**GOAL OF THE EXERCISE**.
Going down the listing below, print exactly each line from the one with "Task: Open the gold SSD thumbnail image" up to and including the one with "Screen dimensions: 941x617", and skip the rest.

**RECORD EXTRACTS**.
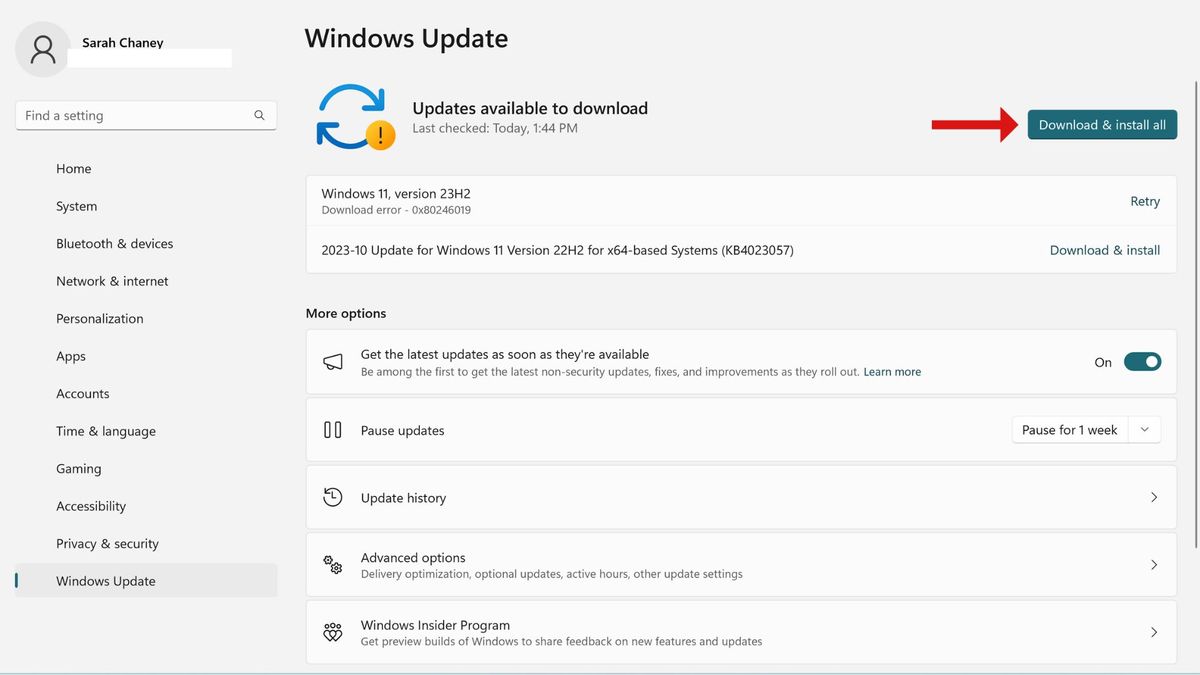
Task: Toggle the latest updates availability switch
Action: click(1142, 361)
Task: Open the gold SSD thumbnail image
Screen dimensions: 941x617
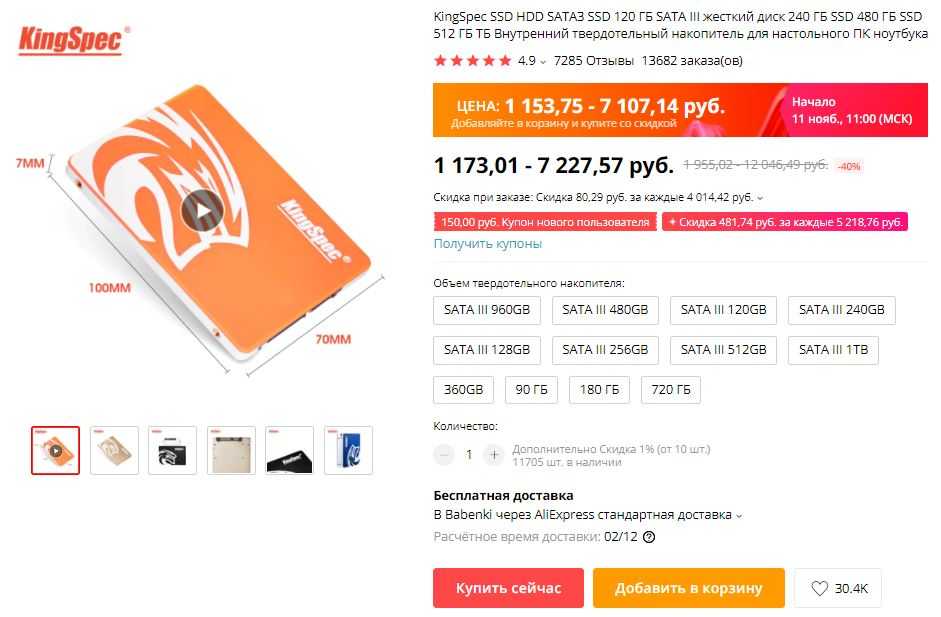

* * *

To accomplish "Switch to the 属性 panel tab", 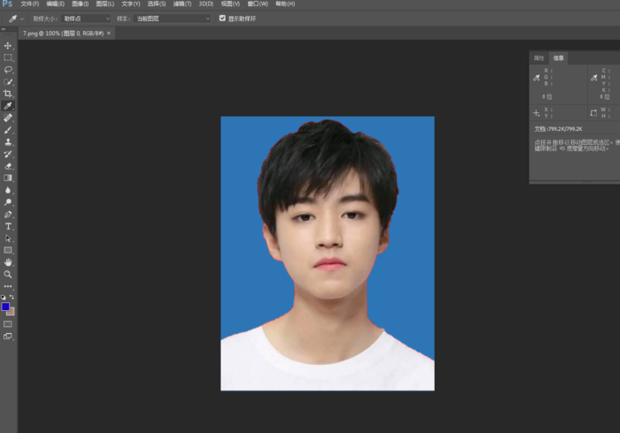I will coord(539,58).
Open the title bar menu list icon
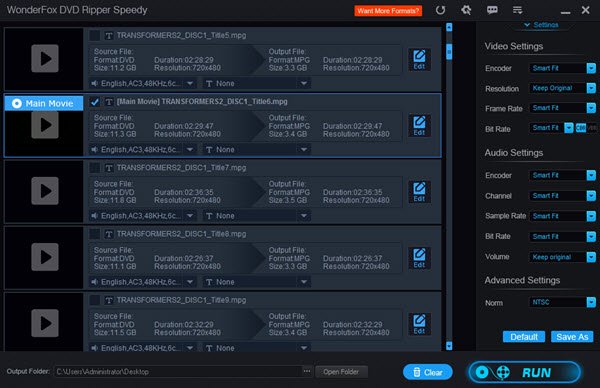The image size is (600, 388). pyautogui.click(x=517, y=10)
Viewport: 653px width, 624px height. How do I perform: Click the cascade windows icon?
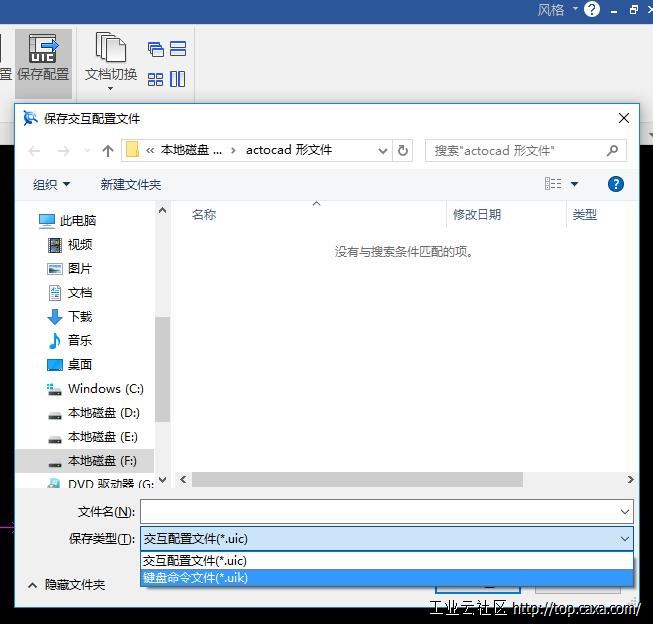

**PROBLEM SOLUTION**.
Task: Open the gold SSD thumbnail image
Screen dimensions: 941x617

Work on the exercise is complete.